[Input data — start]

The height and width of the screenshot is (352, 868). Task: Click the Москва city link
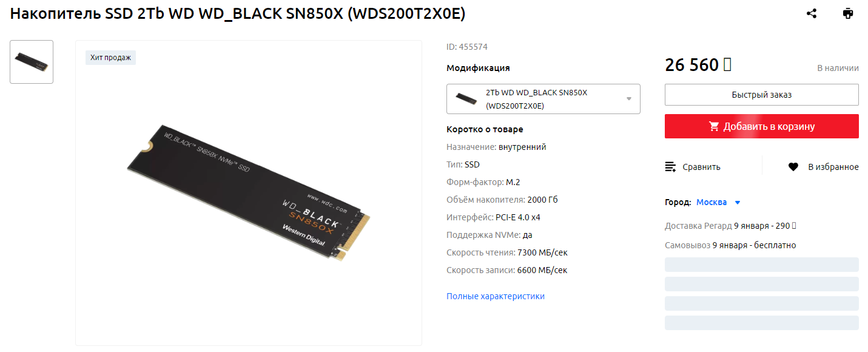coord(712,202)
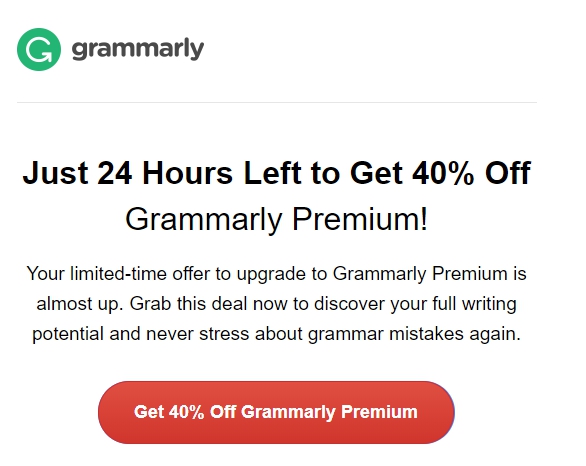Select the line starting 'potential and never stress'
586x466 pixels.
point(276,334)
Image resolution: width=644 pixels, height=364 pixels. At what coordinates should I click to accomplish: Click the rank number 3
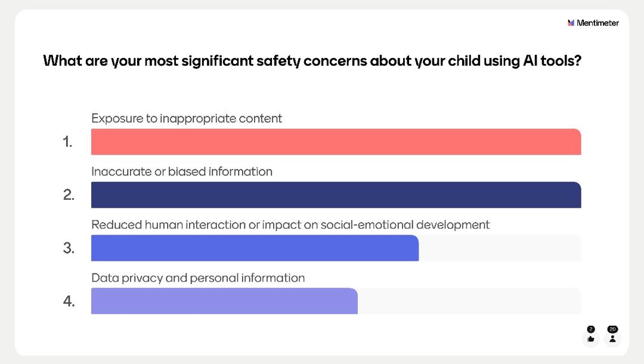(x=69, y=248)
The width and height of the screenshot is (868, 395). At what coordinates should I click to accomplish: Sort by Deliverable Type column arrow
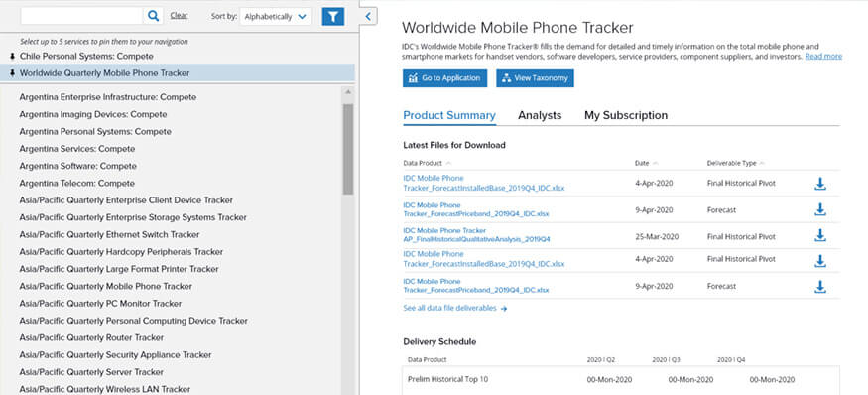762,164
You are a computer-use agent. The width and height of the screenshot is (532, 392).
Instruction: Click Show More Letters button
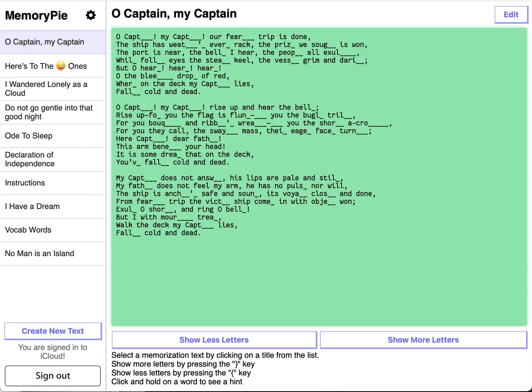(423, 340)
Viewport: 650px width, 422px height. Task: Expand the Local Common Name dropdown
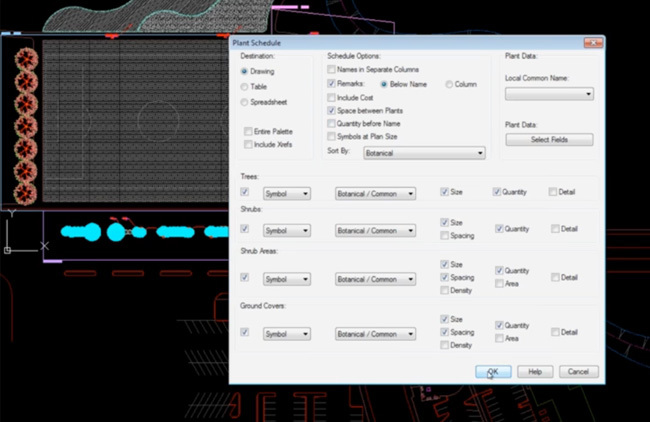[549, 94]
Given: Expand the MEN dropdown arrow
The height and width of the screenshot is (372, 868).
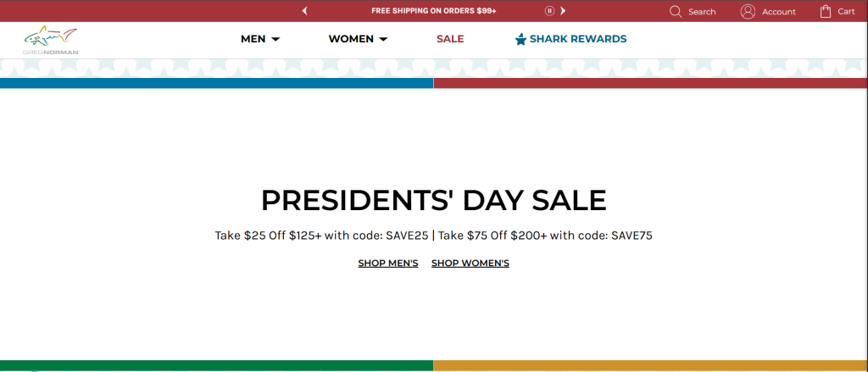Looking at the screenshot, I should [x=275, y=39].
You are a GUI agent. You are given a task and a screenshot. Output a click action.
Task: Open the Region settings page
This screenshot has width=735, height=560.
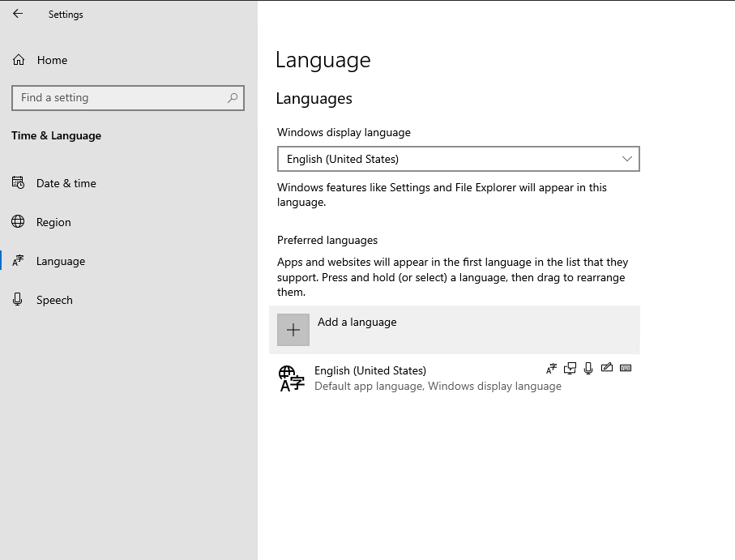tap(53, 222)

[Input data — finish]

What is expected
From the line that contains "Instruction: Click Show More Letters button" to the last line of the data, print each line exactly, both ends included, and omit the pictures.

Solution to the exercise
Instruction: Click Show More Letters button
(423, 340)
Viewport: 650px width, 422px height. Task: Expand the Local Common Name dropdown
[549, 94]
Given: Expand the MEN dropdown arrow
The height and width of the screenshot is (372, 868).
Looking at the screenshot, I should [x=275, y=39].
You are a GUI agent. You are given a task and a screenshot. Output a click action.
Task: Open the Region settings page
This screenshot has width=735, height=560.
tap(53, 222)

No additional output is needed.